Exhibit 10.4 Line of Credit Renewal Agreement between Premier Financial Bancorp, Inc. and The Bankers Bank of Kentucky, Inc. dated September 7, 2016

EX-10.4 2 bbkylocrenewal090716.htm LINE OF CREDIT RENEWAL WITH BBKY AS OF SEPTEMBER 7, 2016
Exhibit 10.4
 

LINE OF CREDIT RENEWAL AGREEMENT

Note #300915

This LINE OF CREDIT RENEWAL AGREEMENT (the "Agreement") is made this 7th day of September the year 2016 by and between:

THE BANKERS' BANK OF KENTUCKY
107 Progress Drive
P.O. Box 713
Frankfort, Ky. 40601    ("Lender")

And

PREMIER FINANCIAL BANCORP, INC.
2883 5th Avenue
Huntington, WV 25702 ("Borrower")


Whereas, Borrower is indebted to Lender as of the date hereof in the amount of $0.00 evidenced by a promissory note from Borrower to Lender in the original face amount of five million and 00/100 ($5,000.000.00), dated September 7, 2012 (the "Note") and then renewed on September 7, 2013, again on September 7, 2014 and then again on September 7, 2015 which is secured by 559,800 shares of Citizens Deposit Bank & Trust (Vanceburg, KY) capital stock.


Now, Therefore, for good and valuable consideration, the receipt and sufficiency of which is hereby acknowledged, Lender and Borrower hereby agree as follows:

1. Amendment of Terms. Borrower and Lender desire to modify, renew and/or extend the Note by amending the terms thereof as follows, to be effective from and after the date hereof:

The Maturity Date of the Note, at which time all unpaid principal, accrued interest and other charges, fees and expenses shall be due and payable in full, shall be September 7, 2017.
Interest shall accrue on the outstanding principal balance of the Note, based on the actual number of days elapsed over an assumed year of 365 days, at the rate per annum equal to the JP Morgan Chase Co. Prime, adjusted daily, with a floor rate of 4.50%.

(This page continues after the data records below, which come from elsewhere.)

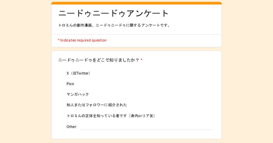Click the red asterisk after the question
273x143 pixels.
click(141, 60)
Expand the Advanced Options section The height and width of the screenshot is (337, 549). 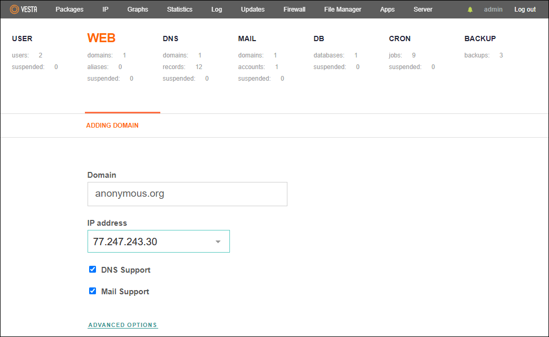click(x=123, y=325)
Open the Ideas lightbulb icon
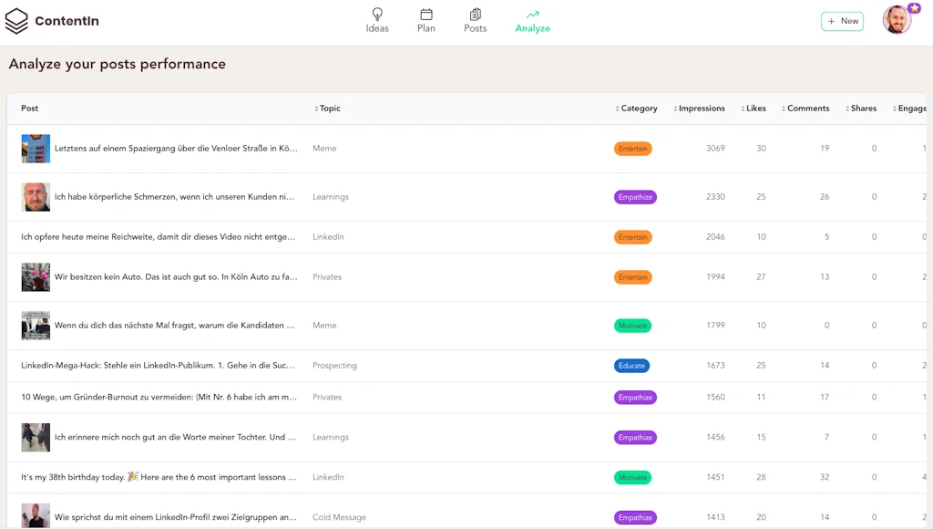933x529 pixels. pos(377,15)
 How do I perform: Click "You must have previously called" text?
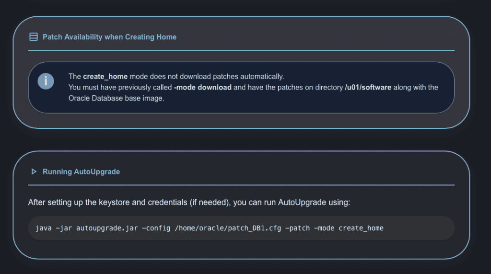point(120,87)
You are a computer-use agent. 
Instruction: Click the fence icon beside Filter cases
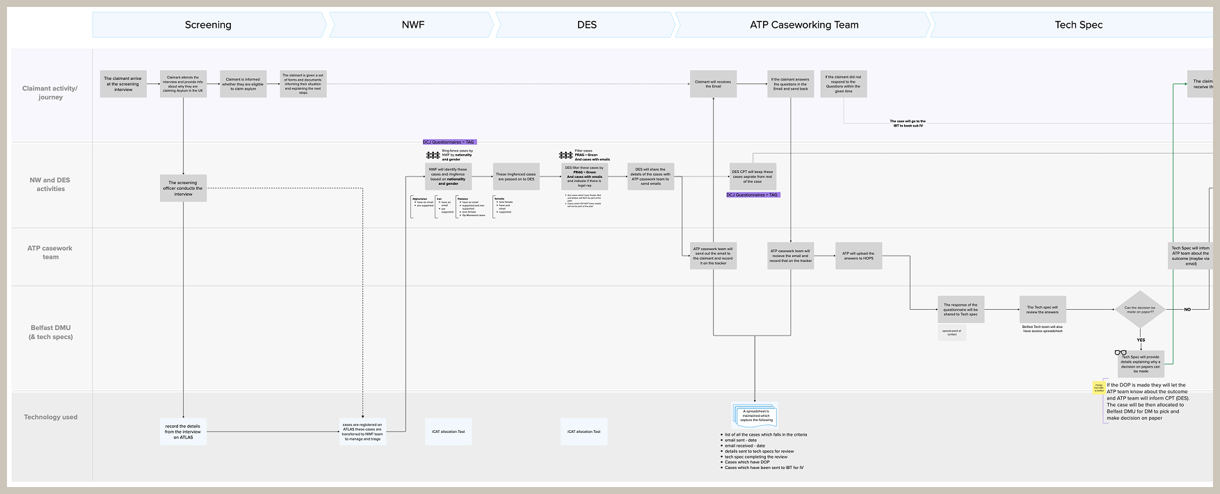565,155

Borrower shall make payments on the Note as follows
Interest due quarterly beginning December 7, 2016.
Principal and all outstanding interest due and payable at maturity.

2. Acknowledgements and Waivers of Borrower. Borrower acknowledges that it has no defense to repayment of the Note in full and Borrower further acknowledges that it is not aware of any claim or cause of action it currently has against Lender. Borrower hereby fully, finally and forever releases Lender from and against any and all claims Borrower has or may have against Lender directly or indirectly arising out of the negotiation, closing or administration of the loan evidenced by the Note or directly or indirectly arising out of the negotiation or execution of this Agreement. Borrower further acknowledges and agrees that any other waivers of rights or defenses contained in the Note or any of the Security Documents shall remain in full force and effect and are hereby remade and affirmed as if set forth in full herein.

3. No Novation.  Lender and Borrower specifically agree that this Agreement represents a continuation and modification of credit previously extended and is not intended to constitute a novation. Except as expressly modified or amended herein, all of the terms and conditions of the Note, Loan Agreement, and any other Security Documents shall remain in full force and effect.

4. LATE CHARGE AND DEFAULT RATE OF INTEREST. IF ANY PAYMENT DUE UNDER THE NOTE, AS AMENDED HEREBY, IS NOT RECEIVED BY LENDER WITHIN 20 DAYS OF THE DATE IT IS DUE,THEN A LATE CHARGE OF 3.00% MAY BE CHARGED BY THE LENDER. UPON MATURITY OF THE NOTE, WHETHER BY ACCELERATION OR OTHERWISE, OR UPON THE OCCURRENCE OF AN EVENT OF DEFAULT UNDER THE NOTE, IN ADDITION TO ANY AND ALL OTHER REMEDIES TO WHICH THE LENDER MAY BE ENTITLED, THE APPLICABLE RATE OF INTEREST ON THIS NOTE SHALL BE INCREASED TO 5.00% PER ANNUM IN EXCESS OF THE RATE SET FORTH IN PARAGRAPH 1, ABOVE.

IN WITNESS WHEREOF, the parties hereto have executed this Agreement as of the date first set forth above

LENDER                             BANKERS' BANK OF KENTUCKY
By  /s/ John B. Clark                       
     John B. Clark, President


BORROWER                           PREMIER FINANCIAL BANCORP, INC.